第一回「節電と幸せ」アイディア&エッセイコンテスト

エッセイ部門【大賞】 たいせつな音 東京都 会社員 30歳

最寄り駅から私の家までは歩くと三十分かかるが、私は運動のためにしばしば歩いて帰っている。

 

あれは、金曜日、会社の同僚と飲んで帰った深夜のことだった。静まり返った夜道。
いつものように家に向かって歩いていると、
 「ことん・・・ことん・・・」
どこからともなく、その音が聴こえてきた。
 「・・ことん・・・ことん・・」
優しい音があたりの静寂に響き渡る。綺麗な音。心地良い音。なんだろう。不思議に思い、音の主がわかるまでその場に立ち止まる。
誰かがそんな私の様子を見かけたらきっと訝しがるだろう、でも今ここには誰もいない。
私はあたりを見回した。
すると、足下にまるい白い花がたくさん落ちているのに気がついた。
私はしゃがみ込んで音に集中した。すると、まさに次から次へと白い花が夜空から落下し、地面に触れる瞬間を見ることができた。
美しいその音は、花の落ちる音だった。

後で調べてわかったことだが、絶え間なく、花を落とし続けるその木は、柿の木だった。
柿の木は、白い花(雌花と雄花の二種類)を咲かせた後、雌花だけ残して雄花は地面に落とすそうで、残された花だけが、あの橙色の実に成長するそうだ。
柿の木は「たくさん」実にすることより、一つ一つをもっと「たいせつ」にするために、
まるで涙を流すように、花を落としているように思えた。

私はその神秘的な音と光景と、柿の木の沈黙のメッセージの中にいつまでもたたずんでいた。

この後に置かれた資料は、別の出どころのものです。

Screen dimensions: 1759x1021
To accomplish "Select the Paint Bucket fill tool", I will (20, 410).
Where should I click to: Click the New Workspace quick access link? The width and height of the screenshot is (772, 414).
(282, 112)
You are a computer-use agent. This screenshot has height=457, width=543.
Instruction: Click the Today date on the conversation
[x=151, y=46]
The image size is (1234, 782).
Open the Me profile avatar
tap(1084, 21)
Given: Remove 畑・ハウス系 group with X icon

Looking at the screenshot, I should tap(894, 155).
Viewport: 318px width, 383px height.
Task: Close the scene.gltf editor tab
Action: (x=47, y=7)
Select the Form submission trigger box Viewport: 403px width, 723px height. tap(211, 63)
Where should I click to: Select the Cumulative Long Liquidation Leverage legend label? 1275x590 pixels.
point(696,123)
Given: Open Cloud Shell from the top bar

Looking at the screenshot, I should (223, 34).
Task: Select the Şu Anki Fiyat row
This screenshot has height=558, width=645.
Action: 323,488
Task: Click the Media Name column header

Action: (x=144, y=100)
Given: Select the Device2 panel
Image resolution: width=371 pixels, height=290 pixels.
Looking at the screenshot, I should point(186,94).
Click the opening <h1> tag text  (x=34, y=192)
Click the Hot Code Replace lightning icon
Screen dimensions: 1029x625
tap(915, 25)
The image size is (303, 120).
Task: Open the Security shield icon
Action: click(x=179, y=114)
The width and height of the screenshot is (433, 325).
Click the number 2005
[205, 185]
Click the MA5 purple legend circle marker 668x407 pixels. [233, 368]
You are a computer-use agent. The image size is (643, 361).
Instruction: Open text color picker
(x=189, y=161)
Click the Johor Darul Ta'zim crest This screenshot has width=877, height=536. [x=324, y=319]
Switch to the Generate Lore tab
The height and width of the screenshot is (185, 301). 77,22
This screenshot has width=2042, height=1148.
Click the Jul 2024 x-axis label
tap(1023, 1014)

音楽を聴きながら歩いていなくて良かったと心から私は思った。
これまで、私は歩くときには必ずプレイヤーで音楽を聴いていた。
震災後、充電切れとなって以来、節電のため充電せずに放置していたのだ。
もしも音楽を聴いていたら、その密やかな音に気づくことはなかっただろう。
そう考えると、私はもしかしたら、これまで数多くの二度とない奇跡的な瞬間に気づくことなく通り過ぎて来たのかもしれない。
静けさがこの瞬間に私を導いてくれたのだ。

 

それ以来、私は、自分にとって、本当に必要なものと、そうでないものを意識して見直すようになった。
例えば、なんとなく毎日歩きながら聴いていた音楽。イヤホンを外して周囲の音に耳を澄ませてみよう。
会社のデスクでお昼を食べながらなんとなく検索するインターネットもやめて、外に出て緑を見ながらお弁当を食べてみよう。
私は、節電を通じて自分にとって余計なものを排除して、その分「今」という瞬間をもっともっと大切にしたいと思ったのだ。
これは柿の木から教えてもらったことだ。

 

柿の木が落とした白い花があんまり綺麗なので、その晩、思わず拾って帰ったけど、次の日の朝になったら、もう茶色に変色していた。